What does mean by closed points of a smooth proper curve $X$ over a field $k$?
I got this in an article on modular form and Galois representation which is as follows:
If $X$ is a smooth curve over a field $k$, the Picard group $\text{Pic}(X)$ is equal to the divisor class group $$ \text{Coker (div}: k(X)^{\times} \to \bigoplus_{x: \ \text{closed points of X}} \mathbb Z).$$
where $k(X)^{\times}$ is the set of a non-zero rational functions and the divisor $ \text{div}(f)$ is defined to be divisor of $k(X)^{\times}$.
My question:
What does mean by closed points of $X$ here?
Is it the $cocycles$ in cohomology theory i.e, the elements of $\text{Ker}(\delta)$ for coboundary map $\delta$ of cohomology groups?
Can you explain what does mean here by $\text{closed points of X}$ ?
Closed points are easier to describe using the language of schemes.
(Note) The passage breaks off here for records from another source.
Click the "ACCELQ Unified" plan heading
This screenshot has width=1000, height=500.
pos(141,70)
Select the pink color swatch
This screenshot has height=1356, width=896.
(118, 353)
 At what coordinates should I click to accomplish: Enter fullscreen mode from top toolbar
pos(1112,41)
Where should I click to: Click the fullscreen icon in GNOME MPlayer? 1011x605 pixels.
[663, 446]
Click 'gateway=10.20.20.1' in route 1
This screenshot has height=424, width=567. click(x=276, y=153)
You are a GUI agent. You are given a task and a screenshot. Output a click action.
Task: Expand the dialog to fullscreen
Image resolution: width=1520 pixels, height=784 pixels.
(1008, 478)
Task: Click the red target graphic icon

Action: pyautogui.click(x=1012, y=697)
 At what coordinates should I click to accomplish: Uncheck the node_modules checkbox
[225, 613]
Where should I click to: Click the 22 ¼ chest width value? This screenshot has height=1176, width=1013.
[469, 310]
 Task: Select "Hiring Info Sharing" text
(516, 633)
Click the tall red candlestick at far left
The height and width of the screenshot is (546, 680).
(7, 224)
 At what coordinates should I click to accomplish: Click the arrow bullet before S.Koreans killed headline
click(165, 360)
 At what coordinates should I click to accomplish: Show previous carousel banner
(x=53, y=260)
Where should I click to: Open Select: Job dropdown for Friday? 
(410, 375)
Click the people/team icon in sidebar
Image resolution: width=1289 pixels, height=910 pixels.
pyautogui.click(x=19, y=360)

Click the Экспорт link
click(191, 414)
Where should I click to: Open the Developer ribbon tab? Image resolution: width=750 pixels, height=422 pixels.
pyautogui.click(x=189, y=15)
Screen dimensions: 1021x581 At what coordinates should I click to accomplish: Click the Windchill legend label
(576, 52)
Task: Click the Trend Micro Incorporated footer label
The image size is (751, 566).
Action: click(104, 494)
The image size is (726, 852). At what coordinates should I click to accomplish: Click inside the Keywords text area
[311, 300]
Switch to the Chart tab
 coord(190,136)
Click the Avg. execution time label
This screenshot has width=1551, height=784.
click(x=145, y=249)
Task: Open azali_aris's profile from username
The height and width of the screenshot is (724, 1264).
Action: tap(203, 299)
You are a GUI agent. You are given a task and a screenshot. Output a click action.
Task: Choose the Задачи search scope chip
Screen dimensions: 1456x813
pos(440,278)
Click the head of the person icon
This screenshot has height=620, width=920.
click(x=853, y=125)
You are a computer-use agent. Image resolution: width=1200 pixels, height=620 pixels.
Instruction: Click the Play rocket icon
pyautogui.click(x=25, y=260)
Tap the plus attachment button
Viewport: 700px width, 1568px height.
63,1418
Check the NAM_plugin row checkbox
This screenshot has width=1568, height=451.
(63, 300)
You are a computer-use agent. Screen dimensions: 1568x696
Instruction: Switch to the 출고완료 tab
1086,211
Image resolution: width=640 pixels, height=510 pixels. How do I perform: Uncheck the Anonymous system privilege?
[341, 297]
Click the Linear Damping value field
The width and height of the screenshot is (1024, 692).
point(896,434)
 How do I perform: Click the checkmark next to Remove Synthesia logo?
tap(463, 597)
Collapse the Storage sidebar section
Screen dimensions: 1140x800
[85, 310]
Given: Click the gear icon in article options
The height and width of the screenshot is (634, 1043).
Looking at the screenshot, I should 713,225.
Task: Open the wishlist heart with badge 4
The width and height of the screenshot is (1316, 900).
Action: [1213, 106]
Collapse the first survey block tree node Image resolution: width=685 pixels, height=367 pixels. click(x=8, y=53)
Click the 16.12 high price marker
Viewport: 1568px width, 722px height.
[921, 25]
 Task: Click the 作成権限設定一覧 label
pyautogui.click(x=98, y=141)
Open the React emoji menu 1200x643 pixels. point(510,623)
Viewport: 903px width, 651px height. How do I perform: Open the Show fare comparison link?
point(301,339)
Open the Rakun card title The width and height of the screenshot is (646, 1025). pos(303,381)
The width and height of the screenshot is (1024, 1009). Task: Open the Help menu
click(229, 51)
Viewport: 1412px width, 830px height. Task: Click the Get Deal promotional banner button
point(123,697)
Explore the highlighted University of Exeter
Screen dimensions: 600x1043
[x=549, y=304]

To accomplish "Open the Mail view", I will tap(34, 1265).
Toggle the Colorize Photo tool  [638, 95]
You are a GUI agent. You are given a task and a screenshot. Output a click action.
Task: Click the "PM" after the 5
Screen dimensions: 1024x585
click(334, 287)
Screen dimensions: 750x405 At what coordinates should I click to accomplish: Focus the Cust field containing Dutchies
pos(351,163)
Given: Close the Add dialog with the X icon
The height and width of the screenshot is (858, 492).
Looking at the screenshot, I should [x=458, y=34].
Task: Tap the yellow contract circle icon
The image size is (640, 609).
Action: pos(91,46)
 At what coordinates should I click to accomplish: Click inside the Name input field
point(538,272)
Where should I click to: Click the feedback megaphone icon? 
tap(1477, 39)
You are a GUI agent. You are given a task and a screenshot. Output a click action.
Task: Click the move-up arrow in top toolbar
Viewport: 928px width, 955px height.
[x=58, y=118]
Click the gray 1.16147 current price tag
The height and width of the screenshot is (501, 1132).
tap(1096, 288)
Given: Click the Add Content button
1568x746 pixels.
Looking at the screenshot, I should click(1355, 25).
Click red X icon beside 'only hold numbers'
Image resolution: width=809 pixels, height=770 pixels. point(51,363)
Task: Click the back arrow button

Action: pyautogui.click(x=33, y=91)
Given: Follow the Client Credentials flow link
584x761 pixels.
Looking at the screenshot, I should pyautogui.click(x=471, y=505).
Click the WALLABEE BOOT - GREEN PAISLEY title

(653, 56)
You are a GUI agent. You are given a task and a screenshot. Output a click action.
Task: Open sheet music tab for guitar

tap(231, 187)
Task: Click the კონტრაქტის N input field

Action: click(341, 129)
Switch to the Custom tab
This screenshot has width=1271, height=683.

For a scheme $X$, a closed point on $X$ is simply a point $x \in X$ such that $\{x\}$ is closed under the Zariski topology on $X$.
If $X = \operatorname{Spec}A$ is an affine scheme, then the closed points correspond exactly to the maximal ideals of $A$.
Using the language of varieties, it's slightly complicated to define a closed point. Let $\overline k$ be the algebraic closure of $k$. We then have the set $X(\overline k)$ of $\overline k$-points on $X$. Two points in $X(\overline k)$ is equivalent, if there is an automorphism of $\overline k / k$ which sends one to the other. The set of closed points on $X$ is the set $X(\overline k)$ modulo this equivalence.
As an example, if $X$ is an affine variety and $k[X]$ is the coordinate ring of $X$, then there is a bijection between the set of closed points and the maximal ideals of $k[X]$:
We first define a map from $X(\overline k)$ to the maximal ideals of $k[X]$, by sending any point $x$ to the ideal $\{f \in k[X]: f(x) = 0\}$. It is then clear that equivalent points are sent to the same ideal, hence the map induces a map from the set of closed points to the maximal ideals of $k[X]$.
In the other direction, if $M$ is any maximal ideal of $k[X]$, then the quotient $k[X]/M$ is a finite extension of $k$ and hence there is an embedding $k[X]/M \hookrightarrow \overline k$. The induced map $k[X] \rightarrow \overline k$ then gives a point in $X(\overline k)$.
It is routine to check that the two maps are inverses one to the other, hence are bijections.